* TASK PROMPT:
Output every line of the entries from the line containing "The image size is (1191, 632)." through the last, exactly, with no other content.

[Stored items]
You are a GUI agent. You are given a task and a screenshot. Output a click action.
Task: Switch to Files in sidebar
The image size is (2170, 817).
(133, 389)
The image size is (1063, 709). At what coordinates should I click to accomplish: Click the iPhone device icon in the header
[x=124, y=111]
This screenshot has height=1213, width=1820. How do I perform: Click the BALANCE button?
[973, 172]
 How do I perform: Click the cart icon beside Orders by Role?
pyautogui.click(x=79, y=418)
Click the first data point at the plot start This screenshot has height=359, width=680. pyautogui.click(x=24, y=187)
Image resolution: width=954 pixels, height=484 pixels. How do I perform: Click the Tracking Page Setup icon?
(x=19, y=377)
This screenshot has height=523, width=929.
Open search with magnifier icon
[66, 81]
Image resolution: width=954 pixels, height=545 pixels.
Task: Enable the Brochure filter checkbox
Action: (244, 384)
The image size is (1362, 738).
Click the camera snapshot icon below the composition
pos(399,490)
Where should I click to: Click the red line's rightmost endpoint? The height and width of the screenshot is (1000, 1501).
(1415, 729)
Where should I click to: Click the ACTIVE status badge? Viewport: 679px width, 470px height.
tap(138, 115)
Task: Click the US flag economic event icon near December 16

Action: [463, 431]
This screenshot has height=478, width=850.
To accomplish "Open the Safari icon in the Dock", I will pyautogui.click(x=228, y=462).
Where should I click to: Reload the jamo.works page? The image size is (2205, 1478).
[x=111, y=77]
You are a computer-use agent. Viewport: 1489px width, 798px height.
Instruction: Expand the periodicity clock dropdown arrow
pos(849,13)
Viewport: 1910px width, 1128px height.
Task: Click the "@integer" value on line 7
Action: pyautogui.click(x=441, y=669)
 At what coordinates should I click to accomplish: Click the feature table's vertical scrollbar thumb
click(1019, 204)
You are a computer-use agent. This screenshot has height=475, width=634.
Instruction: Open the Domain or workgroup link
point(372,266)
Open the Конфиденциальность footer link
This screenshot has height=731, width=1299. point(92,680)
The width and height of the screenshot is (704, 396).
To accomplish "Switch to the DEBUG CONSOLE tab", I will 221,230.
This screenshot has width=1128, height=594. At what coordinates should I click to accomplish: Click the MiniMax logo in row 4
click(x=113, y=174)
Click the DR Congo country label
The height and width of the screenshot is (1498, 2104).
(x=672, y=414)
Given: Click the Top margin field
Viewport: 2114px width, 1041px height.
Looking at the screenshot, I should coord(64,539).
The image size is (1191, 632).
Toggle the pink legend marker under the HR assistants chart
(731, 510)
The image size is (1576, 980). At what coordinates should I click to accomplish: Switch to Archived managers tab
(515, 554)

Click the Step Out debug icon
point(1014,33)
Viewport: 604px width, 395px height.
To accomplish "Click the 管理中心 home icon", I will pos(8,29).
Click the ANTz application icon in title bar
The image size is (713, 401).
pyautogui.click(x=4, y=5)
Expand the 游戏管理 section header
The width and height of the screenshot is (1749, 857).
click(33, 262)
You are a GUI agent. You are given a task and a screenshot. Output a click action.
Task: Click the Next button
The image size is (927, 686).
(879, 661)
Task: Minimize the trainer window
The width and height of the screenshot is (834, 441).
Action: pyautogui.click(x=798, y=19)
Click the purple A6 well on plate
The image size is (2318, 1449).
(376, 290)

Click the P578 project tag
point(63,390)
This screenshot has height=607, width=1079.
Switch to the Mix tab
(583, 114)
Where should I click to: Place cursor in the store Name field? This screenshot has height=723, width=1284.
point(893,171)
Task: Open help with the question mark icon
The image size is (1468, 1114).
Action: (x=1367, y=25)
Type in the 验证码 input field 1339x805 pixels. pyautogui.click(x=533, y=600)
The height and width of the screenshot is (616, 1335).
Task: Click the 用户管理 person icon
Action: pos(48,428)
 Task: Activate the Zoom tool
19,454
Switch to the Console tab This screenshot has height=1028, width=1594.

* EXERCISE RESULT:
The image size is (1191, 632).
Toggle the pink legend marker under the HR assistants chart
(731, 510)
The image size is (1576, 980). At what coordinates should I click to accomplish: Switch to Archived managers tab
(515, 554)

Click the Step Out debug icon
point(1014,33)
Viewport: 604px width, 395px height.
To accomplish "Click the 管理中心 home icon", I will pos(8,29).
Click the ANTz application icon in title bar
The image size is (713, 401).
pyautogui.click(x=4, y=5)
Expand the 游戏管理 section header
The width and height of the screenshot is (1749, 857).
click(33, 262)
You are a GUI agent. You are given a task and a screenshot. Output a click action.
Task: Click the Next button
The image size is (927, 686).
(879, 661)
Task: Minimize the trainer window
The width and height of the screenshot is (834, 441).
Action: pyautogui.click(x=798, y=19)
Click the purple A6 well on plate
The image size is (2318, 1449).
(376, 290)

Click the P578 project tag
point(63,390)
This screenshot has height=607, width=1079.
Switch to the Mix tab
(583, 114)
Where should I click to: Place cursor in the store Name field? This screenshot has height=723, width=1284.
point(893,171)
Task: Open help with the question mark icon
The image size is (1468, 1114).
Action: (x=1367, y=25)
Type in the 验证码 input field 1339x805 pixels. pyautogui.click(x=533, y=600)
The height and width of the screenshot is (616, 1335).
Task: Click the 用户管理 person icon
Action: pos(48,428)
 Task: Activate the Zoom tool
19,454
Switch to the Console tab This screenshot has height=1028, width=1594.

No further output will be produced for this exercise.